I'm in the middle of analyzing that now.
Earlier testing, when reflex v1.1 was using CLONE_FILES, showed that
when the w=<high> values caused context-switching by write() to a pipe,
there is significant cacheblock contention in fget() doing the
read_lock() of the files_struct rwlock. Removing CLONE_FILES makes that
My first look using profiling shows moderately large peaks in
scheduler() and sys_sched_yield(), as you'd expect. I need to determine
if there are any particular hot spots within those routines. And also
in nr_running(). I believe the nr_running() cycles are largely due to
cacheblock contention -- each peek at another cpu's rq_data.nt_running
count causes a cacheblock writeback by the owning CPU, which has dirtied
the cacheblock when it acquired/released rq_data.runqueue_lock.

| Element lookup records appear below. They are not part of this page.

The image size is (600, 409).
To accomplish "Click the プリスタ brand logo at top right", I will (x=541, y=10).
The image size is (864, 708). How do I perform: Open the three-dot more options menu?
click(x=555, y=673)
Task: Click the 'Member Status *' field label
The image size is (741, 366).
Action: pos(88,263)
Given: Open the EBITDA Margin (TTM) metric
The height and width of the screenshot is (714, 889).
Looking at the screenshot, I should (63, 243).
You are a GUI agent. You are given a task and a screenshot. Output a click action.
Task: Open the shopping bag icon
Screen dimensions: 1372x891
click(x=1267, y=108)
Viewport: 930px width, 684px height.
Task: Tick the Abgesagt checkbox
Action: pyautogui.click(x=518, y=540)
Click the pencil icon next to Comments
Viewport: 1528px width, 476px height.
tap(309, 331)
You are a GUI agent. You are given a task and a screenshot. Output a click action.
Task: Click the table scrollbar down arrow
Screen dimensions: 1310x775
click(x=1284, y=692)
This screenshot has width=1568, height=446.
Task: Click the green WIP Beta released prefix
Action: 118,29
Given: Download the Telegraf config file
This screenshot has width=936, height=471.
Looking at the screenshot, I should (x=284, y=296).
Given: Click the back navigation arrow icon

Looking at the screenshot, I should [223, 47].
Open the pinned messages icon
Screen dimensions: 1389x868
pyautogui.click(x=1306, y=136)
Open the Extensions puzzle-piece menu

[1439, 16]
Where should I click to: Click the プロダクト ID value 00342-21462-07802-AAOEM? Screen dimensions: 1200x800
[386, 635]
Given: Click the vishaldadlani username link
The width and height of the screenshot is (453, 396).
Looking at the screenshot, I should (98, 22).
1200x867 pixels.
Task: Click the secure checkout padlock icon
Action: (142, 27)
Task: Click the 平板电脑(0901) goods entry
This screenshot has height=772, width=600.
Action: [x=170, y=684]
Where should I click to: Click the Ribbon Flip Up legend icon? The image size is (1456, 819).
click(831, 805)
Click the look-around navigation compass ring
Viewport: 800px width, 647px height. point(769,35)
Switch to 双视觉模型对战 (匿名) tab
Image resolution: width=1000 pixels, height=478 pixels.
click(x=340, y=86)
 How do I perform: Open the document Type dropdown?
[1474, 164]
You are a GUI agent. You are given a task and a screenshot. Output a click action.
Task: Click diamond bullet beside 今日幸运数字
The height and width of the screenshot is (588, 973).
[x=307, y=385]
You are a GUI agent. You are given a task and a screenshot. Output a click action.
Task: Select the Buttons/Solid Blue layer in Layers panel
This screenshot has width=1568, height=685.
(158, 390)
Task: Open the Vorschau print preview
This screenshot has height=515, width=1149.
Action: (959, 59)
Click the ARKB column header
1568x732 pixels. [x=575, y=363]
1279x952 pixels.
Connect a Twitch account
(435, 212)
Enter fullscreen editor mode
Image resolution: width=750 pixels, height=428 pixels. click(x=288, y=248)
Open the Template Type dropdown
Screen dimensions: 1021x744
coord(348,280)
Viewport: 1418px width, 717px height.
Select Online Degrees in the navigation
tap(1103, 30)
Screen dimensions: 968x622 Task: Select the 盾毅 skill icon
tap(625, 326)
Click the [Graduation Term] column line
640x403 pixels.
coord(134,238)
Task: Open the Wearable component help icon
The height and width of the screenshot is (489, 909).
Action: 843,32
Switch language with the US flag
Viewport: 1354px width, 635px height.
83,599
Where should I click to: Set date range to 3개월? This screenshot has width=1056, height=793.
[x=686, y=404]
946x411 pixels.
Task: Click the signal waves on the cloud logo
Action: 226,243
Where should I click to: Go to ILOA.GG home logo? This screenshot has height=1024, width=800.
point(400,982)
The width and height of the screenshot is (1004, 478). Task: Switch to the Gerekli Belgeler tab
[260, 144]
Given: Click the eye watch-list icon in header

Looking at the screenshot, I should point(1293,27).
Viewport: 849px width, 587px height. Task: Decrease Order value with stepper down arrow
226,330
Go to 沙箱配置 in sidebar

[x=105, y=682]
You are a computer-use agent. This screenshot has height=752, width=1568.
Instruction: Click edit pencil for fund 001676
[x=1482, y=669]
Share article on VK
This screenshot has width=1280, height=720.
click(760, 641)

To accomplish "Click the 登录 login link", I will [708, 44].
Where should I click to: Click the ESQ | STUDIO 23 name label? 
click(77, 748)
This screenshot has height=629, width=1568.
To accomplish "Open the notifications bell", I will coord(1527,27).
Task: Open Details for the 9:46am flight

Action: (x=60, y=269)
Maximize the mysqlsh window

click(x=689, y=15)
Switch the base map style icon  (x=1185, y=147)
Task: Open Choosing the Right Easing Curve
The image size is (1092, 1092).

Similarly, sys_sched_yield() peaks at every other cpu's
aligned_data.schedule_data.curr, which will often produce a cacheblock
writeback of a dirty block.
My sys_sched_yield() peak is probably also worsened by a flawed mips64
compiler, which doesn't obey the __cacheline_aligned directive in:
aligned_data_t aligned_data [NR_CPUS] __cacheline_aligned =
As it turns out, in my mips64 kernel the aligned_data element shares
the same L2 cacheblock as tasklist_lock. However, the other
aligned_data elements are in their own L2 cacheblocks, so the penalty
probably isn't significant. I will hack aligned_data into L2
alignment and rerun some tests to measure the effect.